The Forum Section of this issue is another example of just how wide the spectrum is of the perspectives encouraged by E:CO. The first article, in a playful but rigorous use of the mathematics of chaos and fractals, explores the current divisiveness among cultures and countries in the world as well as the concomitant quest for peace and harmony. Using such nonlinear dynamical constructions as the Cantor set and the Devil’s Staircase Again, we are led to visualize the proliferation of economic imbalances as well as the futility of totalitarian regimes. The ultimate goal though is to stretch both our imaginations and our praxis to ameliorate the growing inequities.

The second offering in the Forum Section makes the critical point that emergence need not be socially or organizational advantageous (a similar point is made in the Classical Paper) but may also lead to extremely negative, even evil, outcomes. A very telling case in point is described, namely, the role of emergence in the work of research scientists and politicians in the Soviet Union in developing biological warfare (e.g., using tularemia and anthrax). In such a context emergence can magnify a confluence of people, factors, and forces into a terrifying systemic evil. The role of emergence in evil is something that no culture and no country can ignore.
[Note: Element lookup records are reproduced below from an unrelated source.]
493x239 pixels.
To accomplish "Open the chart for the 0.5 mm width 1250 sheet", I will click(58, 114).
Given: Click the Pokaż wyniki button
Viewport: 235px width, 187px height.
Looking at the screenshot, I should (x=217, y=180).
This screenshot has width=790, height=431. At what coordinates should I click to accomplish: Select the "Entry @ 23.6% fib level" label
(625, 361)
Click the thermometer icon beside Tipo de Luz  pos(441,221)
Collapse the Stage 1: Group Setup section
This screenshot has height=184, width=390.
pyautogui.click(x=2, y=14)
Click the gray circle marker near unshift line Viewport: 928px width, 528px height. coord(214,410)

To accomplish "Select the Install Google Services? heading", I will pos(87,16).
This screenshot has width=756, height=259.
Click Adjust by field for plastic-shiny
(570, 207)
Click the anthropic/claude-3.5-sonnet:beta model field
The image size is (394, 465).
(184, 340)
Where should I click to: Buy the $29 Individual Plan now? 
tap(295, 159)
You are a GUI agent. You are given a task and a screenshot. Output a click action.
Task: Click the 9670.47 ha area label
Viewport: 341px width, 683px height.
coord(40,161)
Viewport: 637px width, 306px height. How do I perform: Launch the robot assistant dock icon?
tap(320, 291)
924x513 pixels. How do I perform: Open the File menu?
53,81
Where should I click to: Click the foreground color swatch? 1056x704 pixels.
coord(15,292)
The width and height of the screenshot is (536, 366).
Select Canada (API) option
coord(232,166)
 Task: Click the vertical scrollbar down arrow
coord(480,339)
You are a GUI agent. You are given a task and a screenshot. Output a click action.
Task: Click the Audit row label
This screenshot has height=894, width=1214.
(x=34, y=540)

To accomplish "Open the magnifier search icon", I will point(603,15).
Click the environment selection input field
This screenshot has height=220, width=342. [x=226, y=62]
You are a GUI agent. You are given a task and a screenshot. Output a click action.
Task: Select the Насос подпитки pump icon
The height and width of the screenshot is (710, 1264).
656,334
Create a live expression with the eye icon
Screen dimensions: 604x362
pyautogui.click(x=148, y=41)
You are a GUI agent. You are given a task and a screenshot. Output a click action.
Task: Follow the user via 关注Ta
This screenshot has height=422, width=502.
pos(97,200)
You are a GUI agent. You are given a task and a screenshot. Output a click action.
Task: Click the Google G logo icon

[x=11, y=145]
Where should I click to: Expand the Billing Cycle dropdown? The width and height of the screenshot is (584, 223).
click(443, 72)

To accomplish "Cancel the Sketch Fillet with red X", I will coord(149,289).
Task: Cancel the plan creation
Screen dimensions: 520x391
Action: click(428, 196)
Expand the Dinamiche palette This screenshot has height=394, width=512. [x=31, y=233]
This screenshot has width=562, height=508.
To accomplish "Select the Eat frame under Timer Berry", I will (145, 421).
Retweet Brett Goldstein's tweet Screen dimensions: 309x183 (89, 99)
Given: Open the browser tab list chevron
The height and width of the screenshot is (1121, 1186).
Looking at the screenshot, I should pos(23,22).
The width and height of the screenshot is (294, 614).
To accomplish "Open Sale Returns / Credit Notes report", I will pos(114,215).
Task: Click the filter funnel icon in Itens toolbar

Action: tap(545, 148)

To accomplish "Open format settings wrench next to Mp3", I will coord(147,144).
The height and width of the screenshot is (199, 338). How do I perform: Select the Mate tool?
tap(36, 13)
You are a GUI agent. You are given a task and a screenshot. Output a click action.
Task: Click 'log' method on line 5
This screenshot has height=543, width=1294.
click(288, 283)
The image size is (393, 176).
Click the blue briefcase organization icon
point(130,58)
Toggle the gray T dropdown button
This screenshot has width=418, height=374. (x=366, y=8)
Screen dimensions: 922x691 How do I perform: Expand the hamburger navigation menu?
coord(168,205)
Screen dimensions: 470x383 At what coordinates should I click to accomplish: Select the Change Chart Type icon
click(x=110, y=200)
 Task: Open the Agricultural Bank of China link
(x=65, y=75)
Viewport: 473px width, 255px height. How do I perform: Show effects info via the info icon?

The third item in the Forum Section is by our columnist. In this issue he explores a social entrepreneurial organization that works with existing corporate service fellowships, i.e., corporations that offer four-week to full-year opportunities for employees to take a sabbatical from the corporation and apply their skills within struggling communities around the world to help them address their social issues and needs. The expediting of such programs throughout the world, as the author says, follows the complexity principle that change is not a matter of huge events but instead “a series of small nudges leveraging adjacent opportunities” so that the next higher level of greater opportunities emerge, i.e., “Shift happens”!

Three in-depth book reviews covering a gamut of complexity topics round out the issue. The first review looks at Peter Corning’s Holistic Darwinism: Synergy, Cybernetics, and the Bioeconomics of Evolution. The next two books involve the relation of complexity and leadership: Sharon Daloz Parks’s Leadership Can Be Taught: A Bold Approach for a Complex World; and the compilation, Complexity and the Experience of Leading Organizations, edited by Douglas Griffiths and Ralph Stacey.

This editorial introduction to issue 8.2 just gives a tease of just how rich this issue is. There are many places that demand rereading not just because they are difficult (which they can be), but in order to continue to grapple with the many issues raised. This embarrassment of riches, of course, does not come without controversy. I myself don’t agree with some of conclusions, disagreements that I won’t share here so as to not contaminate the reader’s own recognitions. But these are valuable wrangles for prompting us to think deeper about our presuppositions and taken-for-granted dispositions about complexity. What you’ll find here will not be found in conventional academic journals. That is because we take seriously our mission to probe, prod, and excite.